▸ **Exercise description**
When the line containing "Task: Tap the hamburger menu on phone mockup" appears in the entries below, begin printing there and stop after the line containing "The width and height of the screenshot is (1078, 908)."; print each of those lines exactly and no other line.

*** Opening of Task data ***

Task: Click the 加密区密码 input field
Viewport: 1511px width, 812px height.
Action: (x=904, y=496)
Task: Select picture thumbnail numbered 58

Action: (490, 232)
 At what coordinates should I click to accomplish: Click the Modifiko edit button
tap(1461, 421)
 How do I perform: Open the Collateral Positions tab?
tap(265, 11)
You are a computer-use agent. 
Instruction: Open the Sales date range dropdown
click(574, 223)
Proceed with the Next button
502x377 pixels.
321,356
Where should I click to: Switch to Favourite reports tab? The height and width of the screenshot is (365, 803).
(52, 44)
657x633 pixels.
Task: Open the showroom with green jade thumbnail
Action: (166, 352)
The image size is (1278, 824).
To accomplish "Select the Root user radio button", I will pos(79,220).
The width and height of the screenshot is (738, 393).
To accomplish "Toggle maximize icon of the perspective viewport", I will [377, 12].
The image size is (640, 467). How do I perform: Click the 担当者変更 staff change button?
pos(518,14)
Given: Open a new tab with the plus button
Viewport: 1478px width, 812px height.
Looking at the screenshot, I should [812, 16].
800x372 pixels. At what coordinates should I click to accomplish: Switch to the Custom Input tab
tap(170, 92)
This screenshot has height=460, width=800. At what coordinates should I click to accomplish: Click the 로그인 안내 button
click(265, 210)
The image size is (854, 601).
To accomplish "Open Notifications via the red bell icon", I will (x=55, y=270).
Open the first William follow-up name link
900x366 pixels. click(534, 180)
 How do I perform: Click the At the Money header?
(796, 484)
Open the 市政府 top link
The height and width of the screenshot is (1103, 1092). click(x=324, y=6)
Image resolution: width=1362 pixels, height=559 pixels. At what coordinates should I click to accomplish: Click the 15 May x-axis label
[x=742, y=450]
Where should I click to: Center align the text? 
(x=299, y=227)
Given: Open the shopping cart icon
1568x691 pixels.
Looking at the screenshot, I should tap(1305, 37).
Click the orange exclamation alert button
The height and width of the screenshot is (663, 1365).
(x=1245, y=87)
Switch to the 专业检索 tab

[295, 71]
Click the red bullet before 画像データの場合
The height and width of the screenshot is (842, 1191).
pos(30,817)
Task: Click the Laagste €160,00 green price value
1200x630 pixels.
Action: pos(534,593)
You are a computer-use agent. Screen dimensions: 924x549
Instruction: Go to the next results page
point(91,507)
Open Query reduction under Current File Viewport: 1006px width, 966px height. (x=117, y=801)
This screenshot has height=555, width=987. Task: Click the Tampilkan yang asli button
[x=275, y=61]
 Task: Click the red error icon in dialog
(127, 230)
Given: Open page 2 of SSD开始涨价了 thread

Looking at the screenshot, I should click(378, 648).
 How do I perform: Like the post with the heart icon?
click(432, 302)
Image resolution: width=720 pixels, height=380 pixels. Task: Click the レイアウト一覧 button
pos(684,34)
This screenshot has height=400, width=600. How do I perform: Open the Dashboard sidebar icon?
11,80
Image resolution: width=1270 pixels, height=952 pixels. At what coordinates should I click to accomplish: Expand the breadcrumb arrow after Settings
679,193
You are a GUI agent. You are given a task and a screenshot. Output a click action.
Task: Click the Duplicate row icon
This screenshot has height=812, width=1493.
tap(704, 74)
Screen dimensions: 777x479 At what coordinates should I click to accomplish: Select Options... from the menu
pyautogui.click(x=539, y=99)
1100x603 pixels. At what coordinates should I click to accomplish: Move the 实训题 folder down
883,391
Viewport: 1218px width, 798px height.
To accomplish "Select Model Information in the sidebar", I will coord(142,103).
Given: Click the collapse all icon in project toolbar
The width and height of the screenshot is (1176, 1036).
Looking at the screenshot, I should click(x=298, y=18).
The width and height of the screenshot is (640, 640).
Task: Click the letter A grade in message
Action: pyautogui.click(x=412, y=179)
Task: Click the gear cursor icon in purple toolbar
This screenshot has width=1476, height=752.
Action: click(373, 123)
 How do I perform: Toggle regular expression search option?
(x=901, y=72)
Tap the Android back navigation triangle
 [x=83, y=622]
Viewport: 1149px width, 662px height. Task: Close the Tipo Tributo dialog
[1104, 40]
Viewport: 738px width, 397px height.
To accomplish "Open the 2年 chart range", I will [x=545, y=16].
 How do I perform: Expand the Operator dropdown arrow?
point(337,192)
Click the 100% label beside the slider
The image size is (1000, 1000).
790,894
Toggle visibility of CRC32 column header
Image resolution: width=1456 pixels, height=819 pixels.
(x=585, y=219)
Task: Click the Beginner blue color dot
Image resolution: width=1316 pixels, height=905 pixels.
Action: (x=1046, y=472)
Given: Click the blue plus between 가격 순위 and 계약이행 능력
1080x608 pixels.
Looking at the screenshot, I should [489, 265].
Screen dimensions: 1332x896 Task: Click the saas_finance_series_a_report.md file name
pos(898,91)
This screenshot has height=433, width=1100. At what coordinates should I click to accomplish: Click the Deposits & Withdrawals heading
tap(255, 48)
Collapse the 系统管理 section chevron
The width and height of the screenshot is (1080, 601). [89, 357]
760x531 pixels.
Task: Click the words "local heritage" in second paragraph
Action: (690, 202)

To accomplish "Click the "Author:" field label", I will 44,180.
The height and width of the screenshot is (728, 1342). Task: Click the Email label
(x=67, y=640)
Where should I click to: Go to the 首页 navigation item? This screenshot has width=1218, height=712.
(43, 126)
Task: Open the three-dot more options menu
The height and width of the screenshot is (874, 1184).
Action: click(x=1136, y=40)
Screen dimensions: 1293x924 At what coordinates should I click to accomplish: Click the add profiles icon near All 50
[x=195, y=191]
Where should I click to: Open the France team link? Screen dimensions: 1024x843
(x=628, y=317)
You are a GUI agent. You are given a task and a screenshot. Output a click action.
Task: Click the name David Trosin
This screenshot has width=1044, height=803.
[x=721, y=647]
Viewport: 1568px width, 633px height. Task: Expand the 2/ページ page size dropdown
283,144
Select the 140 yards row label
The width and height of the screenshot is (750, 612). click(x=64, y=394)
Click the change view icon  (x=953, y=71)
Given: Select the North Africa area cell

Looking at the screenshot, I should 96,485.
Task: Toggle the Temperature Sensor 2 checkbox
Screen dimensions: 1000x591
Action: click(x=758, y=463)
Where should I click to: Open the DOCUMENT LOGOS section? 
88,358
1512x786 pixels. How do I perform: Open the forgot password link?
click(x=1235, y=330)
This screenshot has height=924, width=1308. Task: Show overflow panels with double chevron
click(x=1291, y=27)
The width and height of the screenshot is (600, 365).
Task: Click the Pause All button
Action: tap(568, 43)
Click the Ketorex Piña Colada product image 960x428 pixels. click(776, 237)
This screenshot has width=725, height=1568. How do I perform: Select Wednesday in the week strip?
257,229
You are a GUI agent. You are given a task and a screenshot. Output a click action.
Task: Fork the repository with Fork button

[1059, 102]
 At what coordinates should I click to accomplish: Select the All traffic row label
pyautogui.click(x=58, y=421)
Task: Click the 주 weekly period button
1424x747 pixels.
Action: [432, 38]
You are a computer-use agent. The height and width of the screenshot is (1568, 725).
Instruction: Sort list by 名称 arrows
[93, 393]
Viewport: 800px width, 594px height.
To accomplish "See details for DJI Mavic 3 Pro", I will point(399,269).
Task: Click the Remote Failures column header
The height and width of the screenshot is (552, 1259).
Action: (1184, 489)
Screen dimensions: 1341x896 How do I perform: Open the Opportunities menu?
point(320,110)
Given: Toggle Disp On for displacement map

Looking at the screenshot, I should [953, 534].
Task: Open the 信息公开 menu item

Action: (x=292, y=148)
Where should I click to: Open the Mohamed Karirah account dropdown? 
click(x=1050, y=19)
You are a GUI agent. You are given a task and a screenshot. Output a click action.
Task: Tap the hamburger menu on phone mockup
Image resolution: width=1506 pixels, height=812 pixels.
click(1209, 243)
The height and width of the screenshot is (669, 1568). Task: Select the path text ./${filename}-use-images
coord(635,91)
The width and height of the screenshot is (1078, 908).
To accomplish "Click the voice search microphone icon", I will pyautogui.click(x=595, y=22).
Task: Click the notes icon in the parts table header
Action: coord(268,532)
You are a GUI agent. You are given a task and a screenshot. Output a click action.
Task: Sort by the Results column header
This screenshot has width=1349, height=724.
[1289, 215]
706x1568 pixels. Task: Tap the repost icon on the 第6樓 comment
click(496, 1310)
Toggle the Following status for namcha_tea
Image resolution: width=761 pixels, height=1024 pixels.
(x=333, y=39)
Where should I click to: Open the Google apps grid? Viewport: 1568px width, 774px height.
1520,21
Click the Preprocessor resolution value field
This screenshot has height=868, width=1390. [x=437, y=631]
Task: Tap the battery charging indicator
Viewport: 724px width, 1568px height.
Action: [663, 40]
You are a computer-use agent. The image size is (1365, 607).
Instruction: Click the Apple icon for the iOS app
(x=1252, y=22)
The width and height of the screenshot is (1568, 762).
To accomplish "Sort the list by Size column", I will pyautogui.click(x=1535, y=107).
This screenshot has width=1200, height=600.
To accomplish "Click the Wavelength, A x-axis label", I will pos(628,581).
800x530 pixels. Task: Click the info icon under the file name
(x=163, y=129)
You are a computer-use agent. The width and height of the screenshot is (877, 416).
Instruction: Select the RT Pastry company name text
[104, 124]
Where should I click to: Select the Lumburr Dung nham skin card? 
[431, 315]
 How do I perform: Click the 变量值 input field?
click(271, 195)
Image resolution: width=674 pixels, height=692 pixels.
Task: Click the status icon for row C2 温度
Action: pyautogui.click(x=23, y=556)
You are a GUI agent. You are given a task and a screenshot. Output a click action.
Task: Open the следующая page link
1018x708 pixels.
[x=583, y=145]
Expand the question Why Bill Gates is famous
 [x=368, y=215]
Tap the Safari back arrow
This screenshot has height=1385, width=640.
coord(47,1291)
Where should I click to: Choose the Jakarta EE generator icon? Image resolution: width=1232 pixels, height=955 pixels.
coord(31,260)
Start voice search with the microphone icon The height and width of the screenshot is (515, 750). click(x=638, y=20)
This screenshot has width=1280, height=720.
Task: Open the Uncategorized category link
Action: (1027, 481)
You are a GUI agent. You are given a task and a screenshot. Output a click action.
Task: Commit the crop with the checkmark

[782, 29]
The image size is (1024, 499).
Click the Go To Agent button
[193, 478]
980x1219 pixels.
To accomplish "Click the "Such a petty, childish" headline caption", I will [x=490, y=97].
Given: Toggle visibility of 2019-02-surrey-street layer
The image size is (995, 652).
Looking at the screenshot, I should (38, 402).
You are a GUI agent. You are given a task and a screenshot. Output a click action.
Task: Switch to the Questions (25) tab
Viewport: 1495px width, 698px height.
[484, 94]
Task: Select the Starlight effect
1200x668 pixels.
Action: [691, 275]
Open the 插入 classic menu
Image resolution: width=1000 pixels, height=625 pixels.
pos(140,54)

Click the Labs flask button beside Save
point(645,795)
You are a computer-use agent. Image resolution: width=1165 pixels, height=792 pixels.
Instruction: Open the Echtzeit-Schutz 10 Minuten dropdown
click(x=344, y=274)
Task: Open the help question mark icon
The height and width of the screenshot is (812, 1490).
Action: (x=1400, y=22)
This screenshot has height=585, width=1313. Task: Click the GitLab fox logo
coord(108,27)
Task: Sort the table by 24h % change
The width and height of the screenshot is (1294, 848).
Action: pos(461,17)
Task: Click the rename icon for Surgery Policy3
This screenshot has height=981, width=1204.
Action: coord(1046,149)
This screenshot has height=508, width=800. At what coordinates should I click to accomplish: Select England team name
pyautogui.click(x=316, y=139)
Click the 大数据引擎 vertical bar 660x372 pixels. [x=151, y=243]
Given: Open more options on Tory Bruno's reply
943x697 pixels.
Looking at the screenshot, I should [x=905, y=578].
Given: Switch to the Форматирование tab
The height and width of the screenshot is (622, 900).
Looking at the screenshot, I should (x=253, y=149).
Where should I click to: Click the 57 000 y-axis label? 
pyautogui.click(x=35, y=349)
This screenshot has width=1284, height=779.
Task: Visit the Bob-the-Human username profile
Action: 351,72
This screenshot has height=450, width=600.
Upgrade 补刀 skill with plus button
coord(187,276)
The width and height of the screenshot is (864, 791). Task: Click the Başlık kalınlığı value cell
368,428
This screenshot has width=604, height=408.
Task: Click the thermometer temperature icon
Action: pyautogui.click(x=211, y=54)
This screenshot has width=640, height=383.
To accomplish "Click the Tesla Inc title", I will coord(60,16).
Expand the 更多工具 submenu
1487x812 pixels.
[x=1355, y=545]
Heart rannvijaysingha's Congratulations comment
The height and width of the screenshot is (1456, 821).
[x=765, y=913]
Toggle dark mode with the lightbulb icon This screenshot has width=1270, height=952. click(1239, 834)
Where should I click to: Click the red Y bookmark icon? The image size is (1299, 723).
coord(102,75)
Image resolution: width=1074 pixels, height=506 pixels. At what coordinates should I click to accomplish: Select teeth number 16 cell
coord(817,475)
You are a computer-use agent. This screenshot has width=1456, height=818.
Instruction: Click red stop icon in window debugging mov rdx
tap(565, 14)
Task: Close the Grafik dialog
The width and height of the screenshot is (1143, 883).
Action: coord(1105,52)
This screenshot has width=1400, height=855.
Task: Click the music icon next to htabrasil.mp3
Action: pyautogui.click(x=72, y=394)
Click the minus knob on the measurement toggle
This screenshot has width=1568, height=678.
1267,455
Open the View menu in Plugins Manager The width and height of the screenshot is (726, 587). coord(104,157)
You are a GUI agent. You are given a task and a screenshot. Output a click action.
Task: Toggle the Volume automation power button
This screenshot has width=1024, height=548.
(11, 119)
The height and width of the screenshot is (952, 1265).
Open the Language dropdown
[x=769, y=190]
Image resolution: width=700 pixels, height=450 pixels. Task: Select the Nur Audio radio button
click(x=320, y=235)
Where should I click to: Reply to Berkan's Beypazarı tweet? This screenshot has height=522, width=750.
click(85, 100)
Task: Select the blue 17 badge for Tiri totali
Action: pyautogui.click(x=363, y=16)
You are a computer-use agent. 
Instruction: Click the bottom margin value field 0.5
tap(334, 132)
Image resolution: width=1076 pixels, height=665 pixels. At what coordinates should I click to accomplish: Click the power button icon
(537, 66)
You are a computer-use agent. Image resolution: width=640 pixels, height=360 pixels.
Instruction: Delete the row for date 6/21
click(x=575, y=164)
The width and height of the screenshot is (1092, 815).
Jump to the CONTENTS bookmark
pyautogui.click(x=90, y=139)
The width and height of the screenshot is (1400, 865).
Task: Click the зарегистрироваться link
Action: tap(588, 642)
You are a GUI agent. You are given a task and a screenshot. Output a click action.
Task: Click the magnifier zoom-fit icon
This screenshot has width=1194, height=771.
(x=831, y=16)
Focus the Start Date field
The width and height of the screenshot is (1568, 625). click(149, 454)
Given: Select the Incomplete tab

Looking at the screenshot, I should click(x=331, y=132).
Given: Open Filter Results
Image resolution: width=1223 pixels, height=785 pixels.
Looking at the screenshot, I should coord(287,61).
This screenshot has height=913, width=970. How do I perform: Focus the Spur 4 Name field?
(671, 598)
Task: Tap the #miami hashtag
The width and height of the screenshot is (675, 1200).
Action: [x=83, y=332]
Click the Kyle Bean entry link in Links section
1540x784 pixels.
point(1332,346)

*** Close of Task data ***

▸ **Answer space**
Task: Tap the hamburger menu on phone mockup
Image resolution: width=1506 pixels, height=812 pixels.
click(1209, 243)
The height and width of the screenshot is (669, 1568). Task: Select the path text ./${filename}-use-images
coord(635,91)
The width and height of the screenshot is (1078, 908).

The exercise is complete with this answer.